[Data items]
————————
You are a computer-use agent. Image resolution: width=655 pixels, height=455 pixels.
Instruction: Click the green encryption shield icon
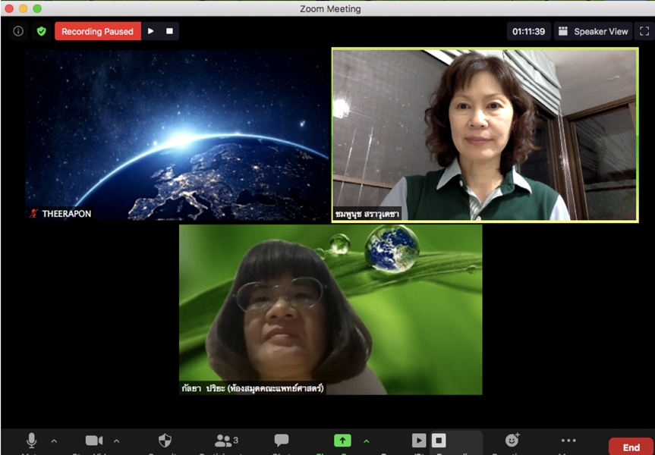tap(41, 31)
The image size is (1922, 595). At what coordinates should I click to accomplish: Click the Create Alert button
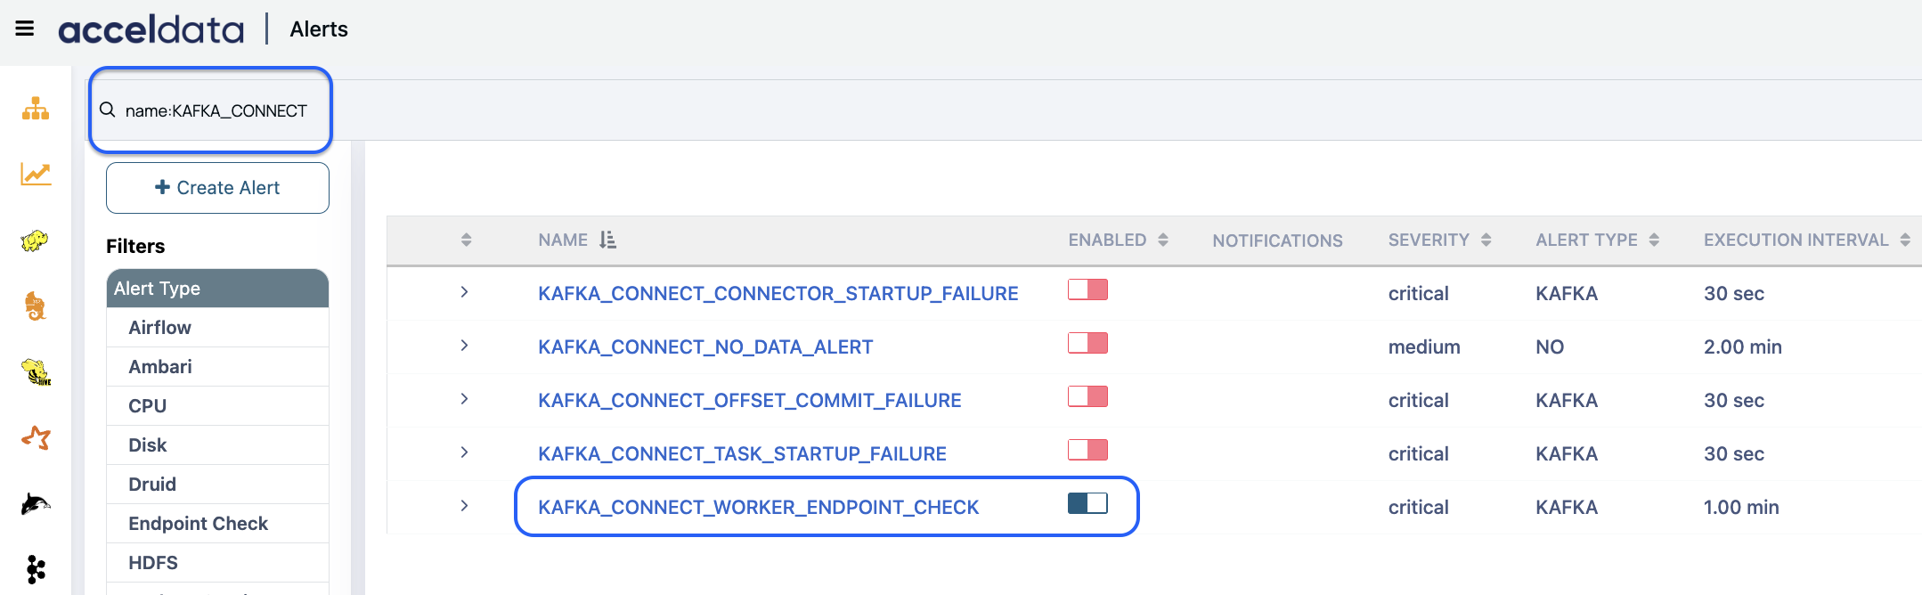pos(217,188)
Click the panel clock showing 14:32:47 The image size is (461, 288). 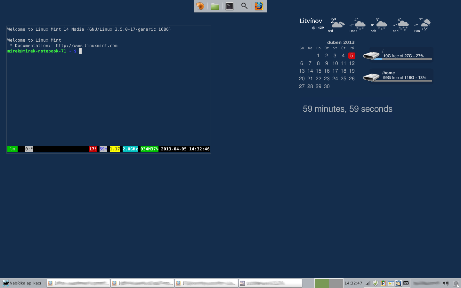353,283
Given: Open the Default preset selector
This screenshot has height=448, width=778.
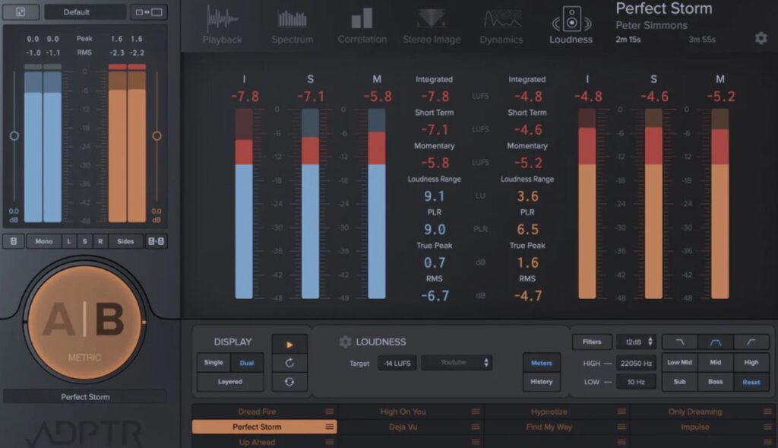Looking at the screenshot, I should pos(85,12).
————————
# WHAT IS BEING ASKED
A word-for-word repeat of the lines from the line with "Given: Open the Default preset selector" to the last line of the data, both ends included and pictures left out, is all that should appear.

# SOLVED PROBLEM
Given: Open the Default preset selector
This screenshot has height=448, width=778.
Looking at the screenshot, I should pos(85,12).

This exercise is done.